When the sound of crying reached him he had been feeling so thoroughly fed-up with life that it had seemed impossible for anything ever to interest him again; but now he climbed out of his chair with a faint show of energy and strolled over to the window.

It was a cold, clear night, with myriads of stars in the dark sky that seemed to shed a faintly luminous light to earth, bright enough at all events for Micky to distinguish the figure of a girl walking slowly along the pathway below.

She was walking so slowly and dispiritedly that a sort of vague curiosity stirred in Micky’s heart; here, at least, was some one even more fed-up with life than he himself, and with a sudden impulse he turned from the window, and, snatching up a hat and coat which he had thrown down when he came in an hour earlier, made for the stairs.

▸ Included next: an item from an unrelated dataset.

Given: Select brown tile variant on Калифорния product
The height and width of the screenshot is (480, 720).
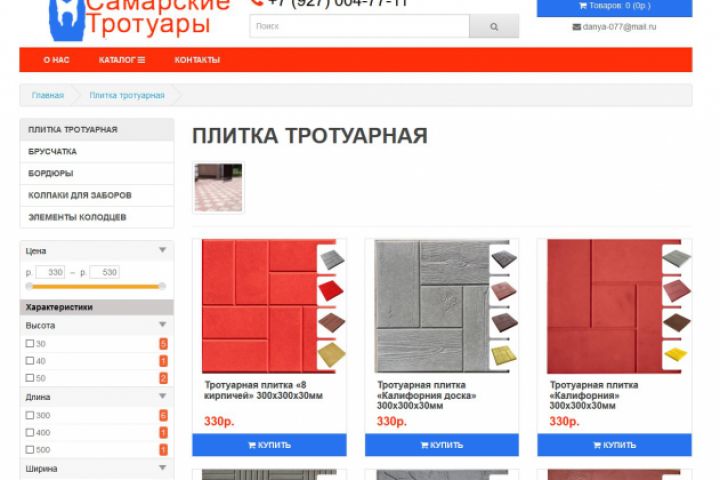Looking at the screenshot, I should (677, 323).
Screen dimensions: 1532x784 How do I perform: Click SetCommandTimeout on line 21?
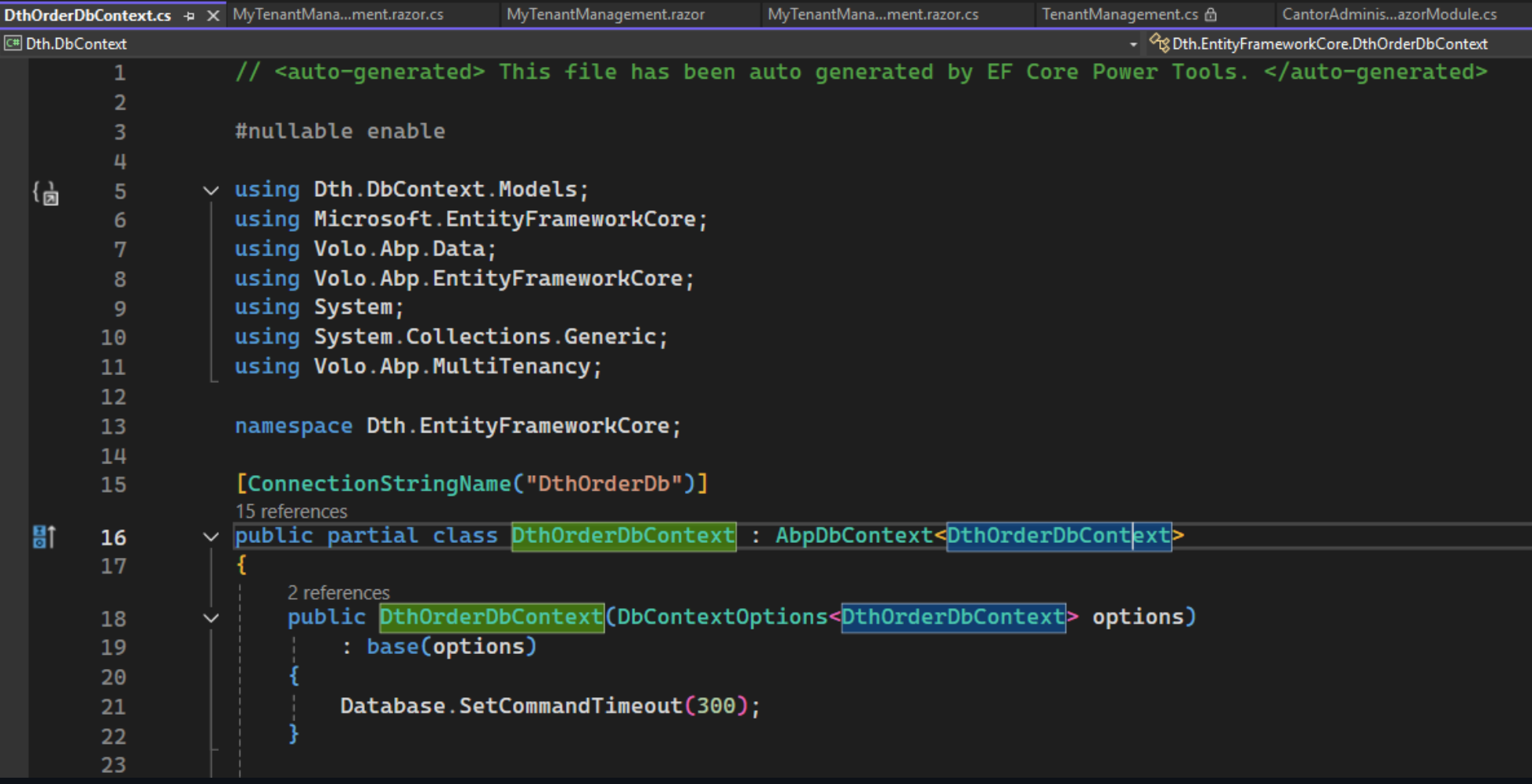[x=570, y=705]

He was half-way down when an apologetic cough at his elbow arrested him; he stopped and turned.

“Well, what is it?”

“If you please, sir, Mr. Ashton has just sent round to ask if you could make it convenient to be in at ten o’clock this evening, as he wants to see you particularly.”

Micky looked surprised; Ashton had been very particularly engaged for that evening, he knew. Evidently something had happened to upset his plans as well.

“Ten o’clock? All right; I dare say I shall be in.”

He went on down the stairs.

Out on the path he paused and looked up and down the street.

The impulse that had sent him out had died away; it was beastly cold, and much more comfortable by the fire. He hesitated, and in that moment he saw the figure of the girl again.

She had stopped now in the light of a street lamp, and seemed to be looking at something she carried in her arms––a child! Surely not a child!

Micky’s curiosity was aroused. He buttoned the collar of his coat more closely round his chin and went on.

The girl had moved too, almost as if she felt instinctively that she was being followed, and as Micky drew abreast with her she shrank a little to one side as if afraid.

“What’s the matter?” asked Micky bluntly.

They were some few yards from the lamp now. But, as she turned to look up at him with startled eyes, its yellow light fell on her face; and Micky saw with amazement that she was quite young and exceedingly pretty, in spite of the distress in her eyes, and the tears that were still wet on her cheeks.

“What’s the matter?” he asked again, more gently, and waited for the pathetically shaken denial which he felt sure would come.

“Nothing––nothing at all.”

“Nothing!” There was a note of exasperation in his voice. “You were crying––I heard you, and people don’t walk about the streets at this time of night and cry if there’s nothing the matter. If that’s a baby you’ve got with you, you ought to know better than to–––” He broke off. She was laughing, a weak, uncertain little laugh.